A Prettier Wordle is clone of the popular New York Times game Wordle. It functions in nearly the same way, one five
letter word is chosen from a list of 2317, and users have six guesses to figure out what the word is. After each guess
the game board and keyboard change colors indicating if a letter is in the correct spot, present but in the wrong spot,
or is not present in the word. I did my best to give this clone a modern twist with a more attractive UI, while still preserving
the core functionality of the game.
This clone was created using Apple's Swift language and their SwiftUI API. The complete project can be found on my GitHub with the link below.
In the process of developing an IOS app targeted at intermediate to high-level athletes as well as personal
trainers in the fitness industry. The app allows users to build a library of workouts that can be used to
design unique training programs. In addition to program building, the app collects data on lift completion,
workout consistency, successful lifts, and packages it in a user-friendly way to help users reach progressive
overload and mitigate plateaus.
Project is nearing the stage of a minimum viable product, with plans of releasing a beta to a small group of testers.
This website was made primarily to serve as a companion to my resume, in addition to being an opportunity to learn about the web development design process. The page layout was written with HTML5, and its styling was written with CSS. The code can be found on my GitHub using the link below.
This Verilog project was conducted in parallel with my Digital Logic Design course at university.
The goal was to program a functional military-style stop-watch entirely from Verilog. The code was
written and compiled using Quartus Prime before being uploaded to an FPGA for testing. The watches
functionality was limited to a start, stop, and restart controls. The watch could count anywhere
from 1 minute to 1 hour.
The functionality of the watch was achieved by creating several Verilog modules such as a half and
full adder, a ripple carry adder, a BCD controller, clock divider, D and T flip-flop, 4-bit register,
and the LCD controller. The complete code can be found at the link to my GitHub below.
Project T.Y. (The Youth) was an initiative led by myself and
several other youth ambassadors for Parley for the Oceans. Our
goal was to produce a seven-episode documentary series that follows
young athletes and activists from different indigenous communities
around that Pacific. The series would pair exhilarating big wave surfing content,
with actionable solutions to climate and pollution issues pioneered by these young
activists.
Viewers at home would follow along as each episode is focused on a different community
in the pacific, highlighting the impacts of climate change and pollution. Episodes would
conclude with steps viewers can take at home to participate in cleaner living, and how they
can get involved in their own communities.

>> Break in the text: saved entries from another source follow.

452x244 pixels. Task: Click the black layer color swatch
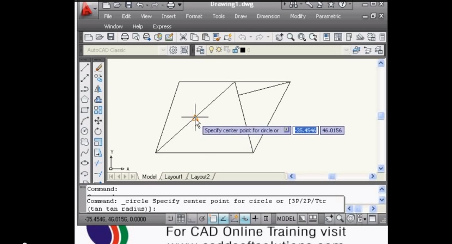pos(243,50)
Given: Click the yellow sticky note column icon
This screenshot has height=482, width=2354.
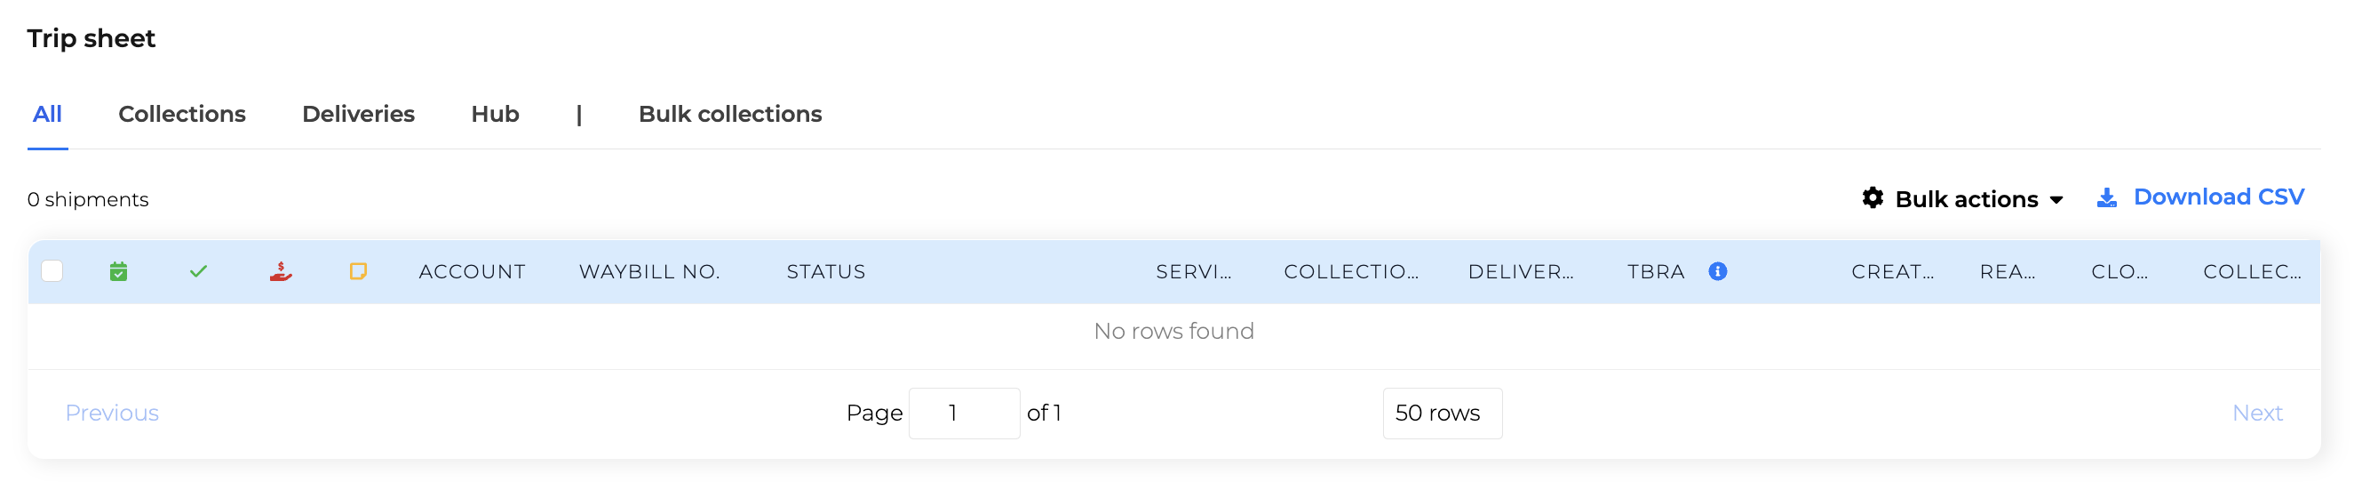Looking at the screenshot, I should [358, 272].
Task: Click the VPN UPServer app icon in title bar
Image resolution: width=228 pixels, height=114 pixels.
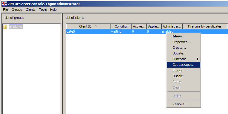Action: tap(4, 4)
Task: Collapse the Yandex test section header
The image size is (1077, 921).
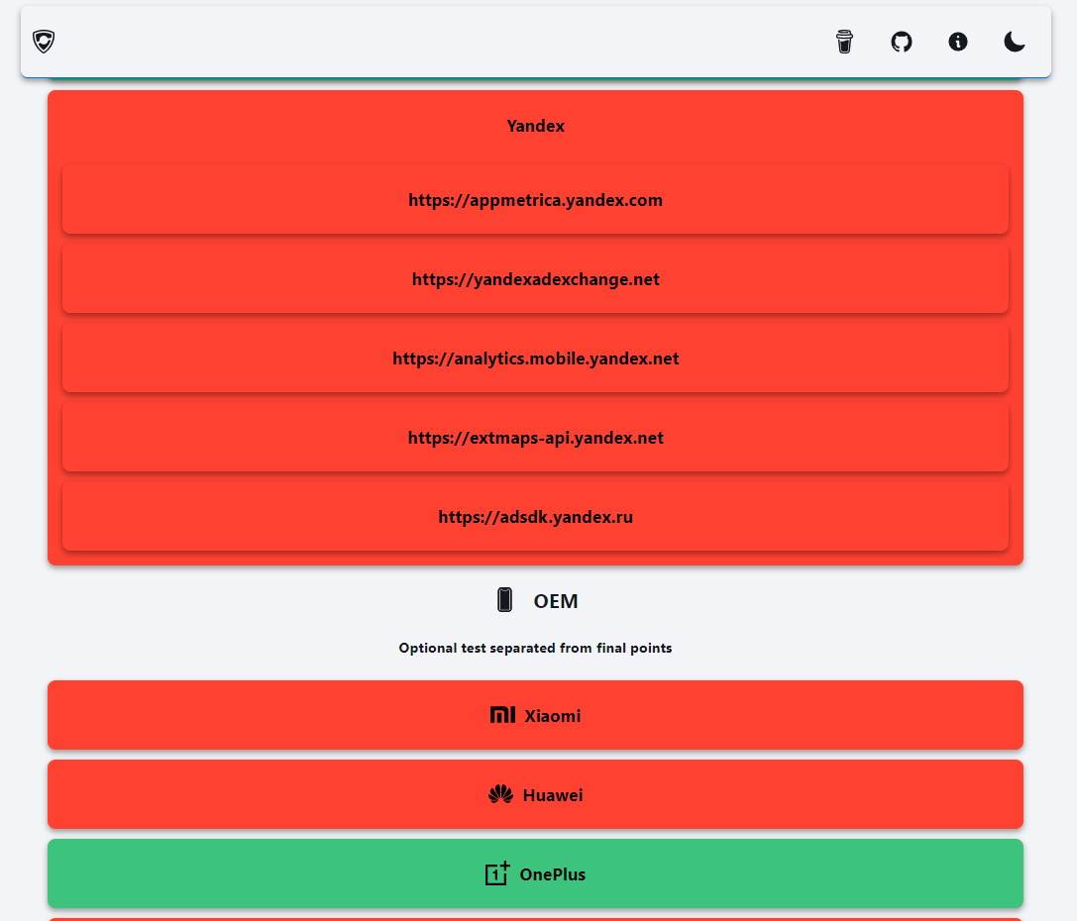Action: pos(535,127)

Unfortunately, Project T.Y. was indefinetly put on hold due to the pandemic and travel restrictions in the region of interest.
This project began when schools transitioned to online, and classes were
being held virtually. When I found out I was going to be spending a lot
more time at home, I decided to optimize my setup by designing a fully function
mechanical keyboard using open-source components. The goal was to have different
layers of functionality depending on the software or app being used.
The PCB was designed using Autodesk’s Eagle CAD. THT components like diodes,
resistors, switches, and other components were soldered to the board by
hand. The microprocessor used to control the PCB was an Arduino Micro driven by an
ATMEGA32-U4 chip. The software was written in Arduino’s modified C++ language.
Manta Fin Co. was a small startup that I worked on creating. The
goal was to design and manufacture high performance surfboard fins
out of upcycled ocean plastics and distribute them to local shops in the Northeast. I had designed a fleet of several fins
ranging from 3-fin thruster set ups, 4-fin quad setups, 2-fin twin setups,
and a few longboard single fins.
Each design was calibrated using the National Advisory Committee for Aeronautics
airfoil database. The fins were modeled using Fusion 360’s surface modeling before being
tested in SolidWork’s simulation engine. They would then be prototyped using either 3D
printing or CNC milling, before being tested in the ocean.
Manta Fin Co. was nearly ready for launch, we had begun the process of filing for an L.L.C
and were working on setting up contracts with local surf shops. It was at this point when the
cost of manufacturing using injection molding became inaccessible, so Manta Fin Co. had to be put on hold indefinetly.